Problem statement: Copy the items starting at the line that contains "Click the trash delete icon" and ending at the line that contains "will [x=41, y=319].", swapping "Restart" for "Reload" and leaving everything else unchanged.

Records contained in a dataset:
☆ ☆ ☆ ☆ ☆

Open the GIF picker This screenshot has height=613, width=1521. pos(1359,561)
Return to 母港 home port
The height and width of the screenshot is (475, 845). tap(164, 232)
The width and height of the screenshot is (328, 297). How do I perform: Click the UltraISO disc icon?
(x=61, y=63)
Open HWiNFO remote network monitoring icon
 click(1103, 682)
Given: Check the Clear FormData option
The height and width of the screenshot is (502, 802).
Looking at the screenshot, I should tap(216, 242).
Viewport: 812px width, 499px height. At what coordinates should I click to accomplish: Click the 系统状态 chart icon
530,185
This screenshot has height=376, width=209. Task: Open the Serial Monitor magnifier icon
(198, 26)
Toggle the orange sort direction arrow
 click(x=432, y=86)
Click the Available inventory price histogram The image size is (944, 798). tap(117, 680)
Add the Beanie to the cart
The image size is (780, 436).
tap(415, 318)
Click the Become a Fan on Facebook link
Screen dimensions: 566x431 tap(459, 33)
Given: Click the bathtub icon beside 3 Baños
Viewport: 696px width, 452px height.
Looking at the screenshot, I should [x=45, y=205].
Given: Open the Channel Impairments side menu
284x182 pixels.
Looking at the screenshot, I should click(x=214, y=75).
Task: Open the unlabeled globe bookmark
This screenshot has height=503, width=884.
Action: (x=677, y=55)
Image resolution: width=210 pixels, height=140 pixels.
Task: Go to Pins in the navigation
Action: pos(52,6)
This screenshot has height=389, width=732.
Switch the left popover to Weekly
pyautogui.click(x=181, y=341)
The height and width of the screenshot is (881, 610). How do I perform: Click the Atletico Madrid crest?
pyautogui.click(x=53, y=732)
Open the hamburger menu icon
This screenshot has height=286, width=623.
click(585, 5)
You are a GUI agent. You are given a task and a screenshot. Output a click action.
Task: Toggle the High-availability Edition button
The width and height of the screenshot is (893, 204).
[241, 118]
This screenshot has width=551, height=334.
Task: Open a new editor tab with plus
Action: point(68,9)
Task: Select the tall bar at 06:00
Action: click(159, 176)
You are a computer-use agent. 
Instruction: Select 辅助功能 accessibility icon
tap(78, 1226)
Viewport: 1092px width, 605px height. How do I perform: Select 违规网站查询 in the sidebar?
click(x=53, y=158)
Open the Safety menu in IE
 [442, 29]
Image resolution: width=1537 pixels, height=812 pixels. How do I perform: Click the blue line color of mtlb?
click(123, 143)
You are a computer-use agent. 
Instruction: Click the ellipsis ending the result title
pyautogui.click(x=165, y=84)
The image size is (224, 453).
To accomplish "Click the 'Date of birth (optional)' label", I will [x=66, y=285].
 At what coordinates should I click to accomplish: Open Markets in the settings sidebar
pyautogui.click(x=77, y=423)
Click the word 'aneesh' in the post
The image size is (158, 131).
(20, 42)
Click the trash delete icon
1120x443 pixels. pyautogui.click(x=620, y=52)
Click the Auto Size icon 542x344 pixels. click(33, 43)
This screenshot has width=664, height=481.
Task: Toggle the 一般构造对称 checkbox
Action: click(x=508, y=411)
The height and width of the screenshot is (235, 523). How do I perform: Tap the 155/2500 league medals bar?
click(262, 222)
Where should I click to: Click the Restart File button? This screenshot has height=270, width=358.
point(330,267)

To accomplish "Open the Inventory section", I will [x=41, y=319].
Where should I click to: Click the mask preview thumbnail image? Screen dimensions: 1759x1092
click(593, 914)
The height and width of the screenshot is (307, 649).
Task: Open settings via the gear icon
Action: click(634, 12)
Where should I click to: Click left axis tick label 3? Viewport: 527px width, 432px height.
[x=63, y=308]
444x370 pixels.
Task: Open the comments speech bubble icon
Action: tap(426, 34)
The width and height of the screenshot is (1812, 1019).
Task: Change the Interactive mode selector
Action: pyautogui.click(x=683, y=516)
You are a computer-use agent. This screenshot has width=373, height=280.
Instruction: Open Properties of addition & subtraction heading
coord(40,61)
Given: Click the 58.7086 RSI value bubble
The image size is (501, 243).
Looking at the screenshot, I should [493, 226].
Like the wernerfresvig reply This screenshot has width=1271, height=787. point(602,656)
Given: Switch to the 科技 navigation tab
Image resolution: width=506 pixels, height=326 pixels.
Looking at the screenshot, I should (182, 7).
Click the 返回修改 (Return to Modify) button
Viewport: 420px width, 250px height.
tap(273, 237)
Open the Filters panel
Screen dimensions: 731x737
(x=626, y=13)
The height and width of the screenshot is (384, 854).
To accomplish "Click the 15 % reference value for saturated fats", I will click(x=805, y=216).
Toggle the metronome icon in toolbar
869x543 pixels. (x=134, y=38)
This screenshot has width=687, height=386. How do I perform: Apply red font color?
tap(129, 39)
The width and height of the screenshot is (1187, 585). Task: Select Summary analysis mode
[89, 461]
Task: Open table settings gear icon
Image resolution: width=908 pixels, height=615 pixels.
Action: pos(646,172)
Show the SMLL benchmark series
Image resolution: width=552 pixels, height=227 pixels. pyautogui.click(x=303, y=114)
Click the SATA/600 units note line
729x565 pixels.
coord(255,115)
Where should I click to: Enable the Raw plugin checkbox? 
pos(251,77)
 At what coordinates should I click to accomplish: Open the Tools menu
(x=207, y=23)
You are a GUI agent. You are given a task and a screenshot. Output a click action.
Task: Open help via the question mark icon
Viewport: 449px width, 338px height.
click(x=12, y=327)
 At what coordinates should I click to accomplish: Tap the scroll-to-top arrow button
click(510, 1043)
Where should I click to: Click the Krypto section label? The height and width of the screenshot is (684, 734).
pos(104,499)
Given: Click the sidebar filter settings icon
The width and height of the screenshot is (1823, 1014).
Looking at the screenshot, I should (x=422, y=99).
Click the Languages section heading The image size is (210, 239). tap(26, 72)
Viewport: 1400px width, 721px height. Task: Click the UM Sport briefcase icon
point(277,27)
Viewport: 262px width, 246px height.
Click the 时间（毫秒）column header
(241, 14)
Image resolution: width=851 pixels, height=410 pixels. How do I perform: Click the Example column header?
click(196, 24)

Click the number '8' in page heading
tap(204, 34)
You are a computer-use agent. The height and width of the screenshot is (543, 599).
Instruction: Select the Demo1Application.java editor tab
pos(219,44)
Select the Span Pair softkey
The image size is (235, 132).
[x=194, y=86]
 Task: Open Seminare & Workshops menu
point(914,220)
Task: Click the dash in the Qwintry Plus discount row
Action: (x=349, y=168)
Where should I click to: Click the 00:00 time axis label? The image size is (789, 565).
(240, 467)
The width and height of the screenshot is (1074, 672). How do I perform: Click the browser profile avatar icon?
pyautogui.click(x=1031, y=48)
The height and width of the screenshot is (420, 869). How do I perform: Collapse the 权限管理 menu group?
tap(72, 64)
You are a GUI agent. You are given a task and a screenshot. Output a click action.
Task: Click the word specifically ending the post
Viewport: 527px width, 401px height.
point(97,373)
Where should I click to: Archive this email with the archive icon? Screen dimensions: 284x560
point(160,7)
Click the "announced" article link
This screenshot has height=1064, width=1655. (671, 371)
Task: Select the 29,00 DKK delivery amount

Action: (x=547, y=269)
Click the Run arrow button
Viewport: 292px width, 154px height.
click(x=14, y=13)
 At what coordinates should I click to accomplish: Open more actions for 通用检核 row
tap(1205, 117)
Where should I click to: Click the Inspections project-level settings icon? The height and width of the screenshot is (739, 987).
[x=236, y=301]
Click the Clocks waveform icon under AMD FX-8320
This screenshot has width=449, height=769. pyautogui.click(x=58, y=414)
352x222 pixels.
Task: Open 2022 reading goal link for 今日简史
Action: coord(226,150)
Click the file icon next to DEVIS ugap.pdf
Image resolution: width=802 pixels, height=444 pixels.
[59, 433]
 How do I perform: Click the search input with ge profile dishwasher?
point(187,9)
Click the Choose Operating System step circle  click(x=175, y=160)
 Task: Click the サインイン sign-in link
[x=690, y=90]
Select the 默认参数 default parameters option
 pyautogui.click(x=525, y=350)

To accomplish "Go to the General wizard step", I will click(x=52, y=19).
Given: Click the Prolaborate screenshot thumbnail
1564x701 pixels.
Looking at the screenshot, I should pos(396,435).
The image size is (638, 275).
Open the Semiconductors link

☆ ☆ ☆ ☆ ☆

Worked solution:
Click the trash delete icon
1120x443 pixels. pyautogui.click(x=620, y=52)
Click the Auto Size icon 542x344 pixels. click(33, 43)
This screenshot has width=664, height=481.
Task: Toggle the 一般构造对称 checkbox
Action: click(x=508, y=411)
The height and width of the screenshot is (235, 523). How do I perform: Tap the 155/2500 league medals bar?
click(262, 222)
Where should I click to: Click the Reload File button? This screenshot has height=270, width=358.
point(330,267)

To accomplish "Open the Inventory section", I will [x=41, y=319].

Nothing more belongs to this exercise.